### Problem to work on
Find each line in the rows below that includes the word "size". Copy those lines out in full.

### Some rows
═══

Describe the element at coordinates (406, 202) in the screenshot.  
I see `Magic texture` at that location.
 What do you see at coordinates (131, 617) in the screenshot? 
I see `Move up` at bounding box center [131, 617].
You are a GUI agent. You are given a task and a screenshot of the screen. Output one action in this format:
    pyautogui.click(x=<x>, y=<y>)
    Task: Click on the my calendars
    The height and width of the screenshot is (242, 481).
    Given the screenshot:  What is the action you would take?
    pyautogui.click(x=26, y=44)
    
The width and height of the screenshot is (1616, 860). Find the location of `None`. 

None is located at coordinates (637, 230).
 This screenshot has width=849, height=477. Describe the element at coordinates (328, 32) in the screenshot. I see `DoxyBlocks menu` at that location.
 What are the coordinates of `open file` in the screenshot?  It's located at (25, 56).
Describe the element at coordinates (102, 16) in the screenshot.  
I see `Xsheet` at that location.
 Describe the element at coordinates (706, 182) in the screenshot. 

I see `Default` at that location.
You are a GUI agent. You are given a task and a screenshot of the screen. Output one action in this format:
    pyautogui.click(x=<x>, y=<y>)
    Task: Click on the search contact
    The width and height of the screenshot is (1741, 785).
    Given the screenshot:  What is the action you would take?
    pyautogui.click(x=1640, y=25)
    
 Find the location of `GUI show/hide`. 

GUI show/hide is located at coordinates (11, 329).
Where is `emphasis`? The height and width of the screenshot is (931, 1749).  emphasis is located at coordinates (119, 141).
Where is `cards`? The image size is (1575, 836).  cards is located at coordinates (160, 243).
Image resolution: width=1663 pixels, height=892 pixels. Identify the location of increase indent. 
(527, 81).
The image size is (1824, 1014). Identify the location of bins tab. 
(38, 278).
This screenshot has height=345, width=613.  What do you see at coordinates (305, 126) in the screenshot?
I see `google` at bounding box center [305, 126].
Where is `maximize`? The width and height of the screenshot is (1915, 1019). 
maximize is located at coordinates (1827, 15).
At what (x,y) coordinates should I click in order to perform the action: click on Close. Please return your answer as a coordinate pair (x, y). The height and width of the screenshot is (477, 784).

═══

### Written answer
Where is `cards`? The image size is (1575, 836).  cards is located at coordinates (160, 243).
The image size is (1824, 1014). Identify the location of bins tab. 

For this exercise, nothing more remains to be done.